The community hospital was built before the town incorporated which occurred shortly after the Laughlin bridge was constructed over the Colorado River enabling those wanting to resort to the casino lifestyle easy access over the Colorado River. The hospital was initially a single corporation so common of hospitals in that 1980s era and was managed, by local business men, whose on site management made the Bullhead City Community Hospital a well respected and a reasonable choice for health care.
The hospital was very busy during the snowbird season which gave it a large revenue generator that made it the largest employer and money earner in all of Mohave County.
After 20 years several large for profit corporations had bought and sold the hospital and all continued to prosper until the early part of the 21st Century when the perfect storm, a long time in coming, brought Bullhead City Hospital to its knees by combining greed with poor quality care that was frequently covered up.

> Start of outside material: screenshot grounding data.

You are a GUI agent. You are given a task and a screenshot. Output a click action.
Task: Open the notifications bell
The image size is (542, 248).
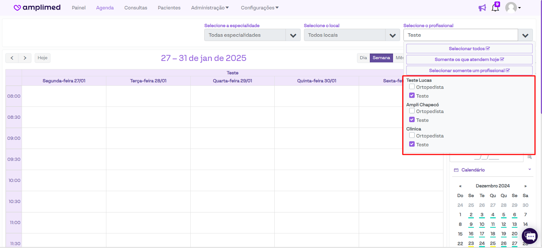click(x=495, y=8)
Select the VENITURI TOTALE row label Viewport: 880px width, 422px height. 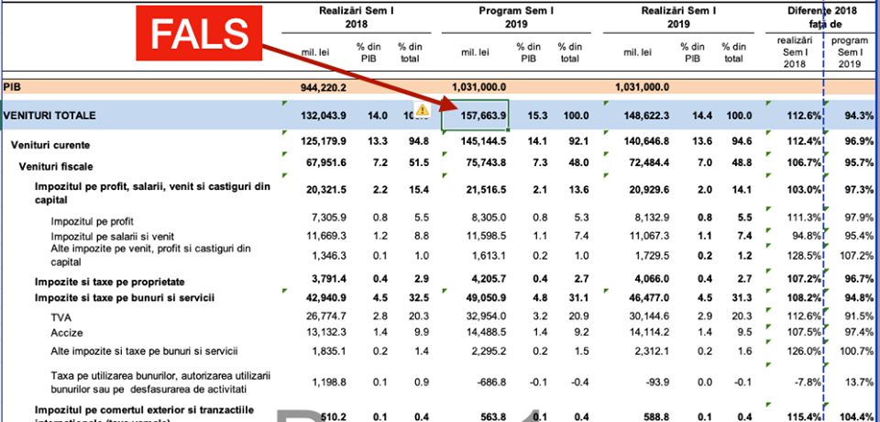(x=48, y=117)
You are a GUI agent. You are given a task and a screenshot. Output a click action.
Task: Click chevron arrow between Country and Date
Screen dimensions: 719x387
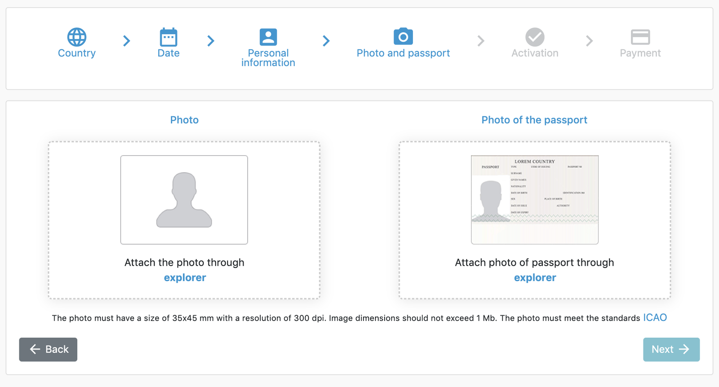tap(127, 41)
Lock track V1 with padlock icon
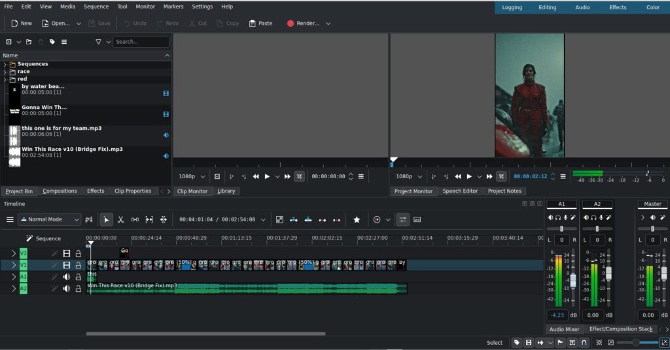670x350 pixels. pos(79,265)
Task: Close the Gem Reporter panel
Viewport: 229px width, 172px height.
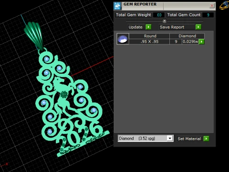Action: pyautogui.click(x=212, y=6)
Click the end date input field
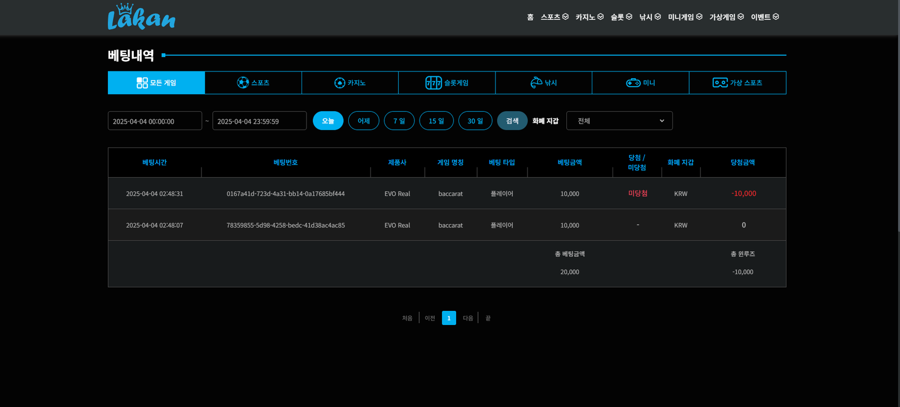 [x=259, y=121]
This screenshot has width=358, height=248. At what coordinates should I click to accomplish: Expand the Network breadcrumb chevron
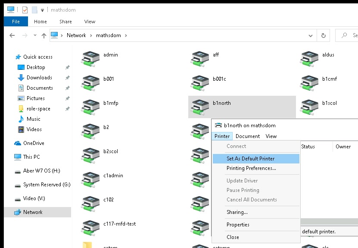[91, 35]
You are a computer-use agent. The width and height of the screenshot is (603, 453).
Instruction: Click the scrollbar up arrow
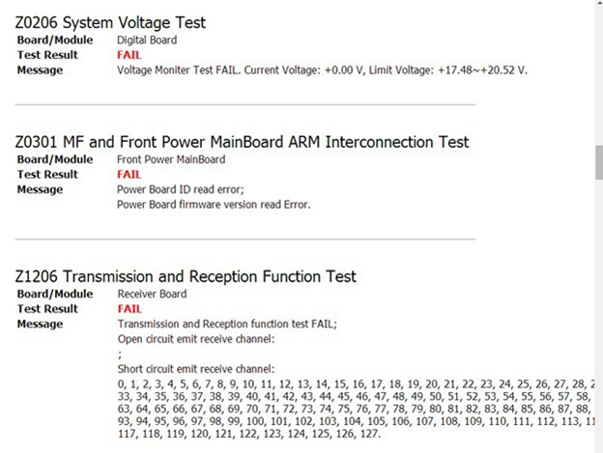tap(598, 6)
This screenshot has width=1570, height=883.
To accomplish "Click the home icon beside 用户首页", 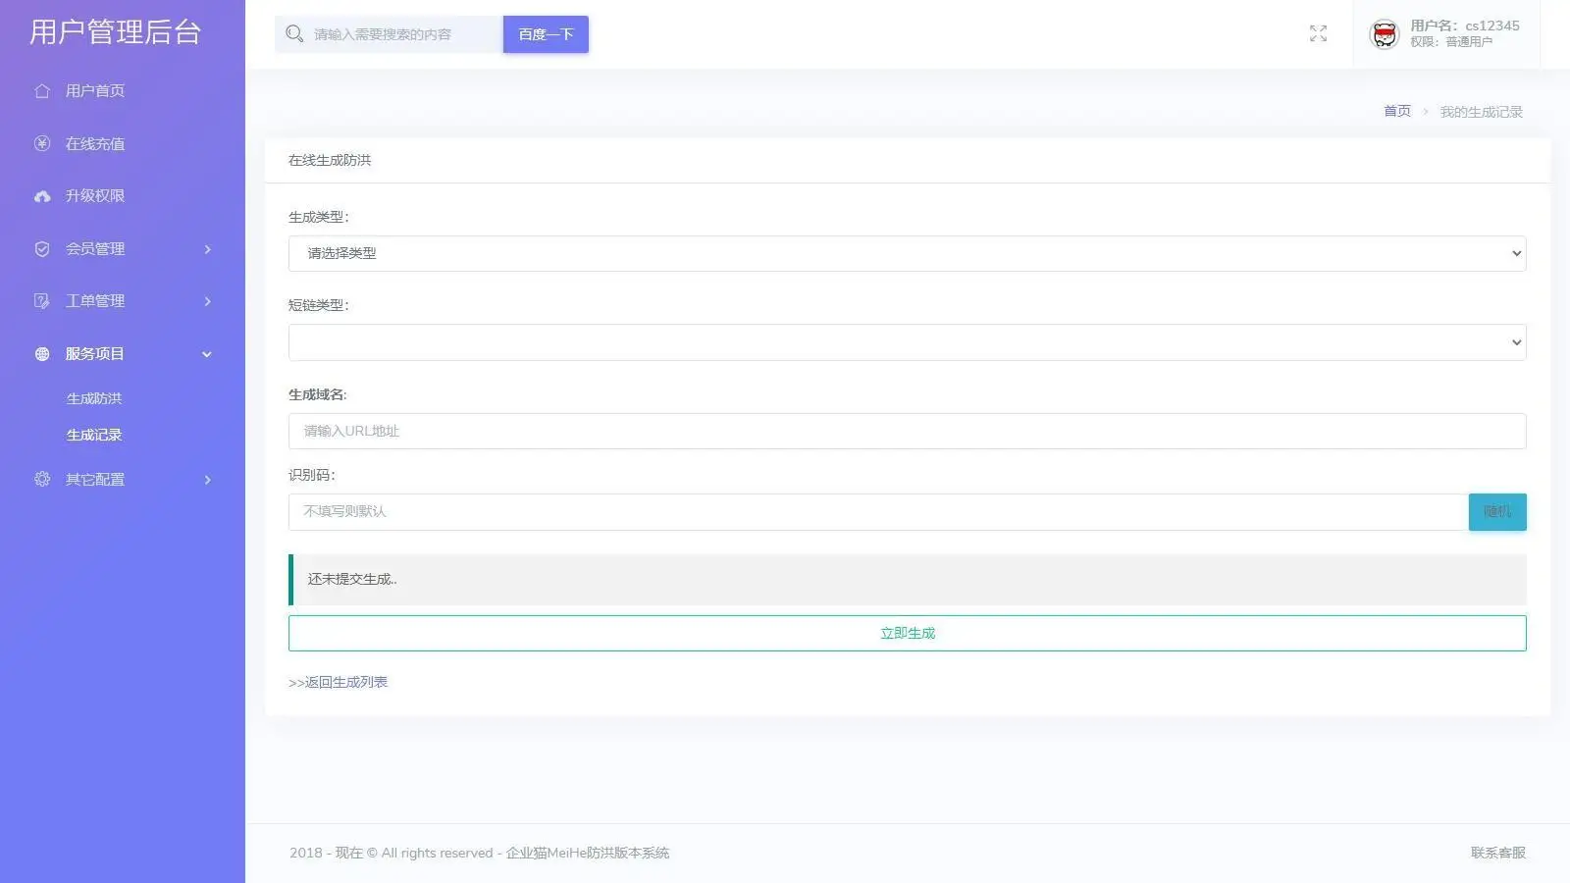I will (x=42, y=91).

When Melissa Rubalcava went in for scheduled cervical fusion by a then well established neurosurgeon, on paper, who was trumpeting successful spinal surgeries, Melissa had just turned 37 y.o. Like many doctors, this physician performing her surgery was perfect on paper, however, in reality the people of Bullhead City had little knowledge of who this neurosurgeon really was. The Rubalcava family found out the out way.
Upon completion of her cervical fusion Melissa was eventually transferred to a hospital unit which would eventually discharge her home in a few days. Three days after Melissa had surgery, Melissa was unable to get enough air through her airway tracheal passageway to live. The surgeon somehow inadvertently sliced a big hole in the tracheal section preventing her from proper air exchanges. She died secondary to a hole in her trachea, which caused a massive infection, not to mention loss of vital oxygen.
The surgeon blamed anesthesia of creating the hole, although depositions cleared anesthesia, the neurosurgeon continued to claim he did not put the hole there. Although there could be no other reason.
This case came well after the neurosurgeon, in question, had many other medical cases that were unfortunately carcass producing events. Melissa death signified many issues with the hospital and bad doctors. But as the neurosurgeon had claimed once on the testimony stand, 'what difference does it make', the general public now had solid evidence of this horrible event which made the hospital the last place people wanted to go for treatment.
By 2012 the hospital in Bullhead City was financially destroyed in the medical world by lots of factors but Melissa gave the community the one thing that cemented the hospital for many years to come as the place to avoid at all costs. The only thing that mattered was their money. Steer clear if you want to live.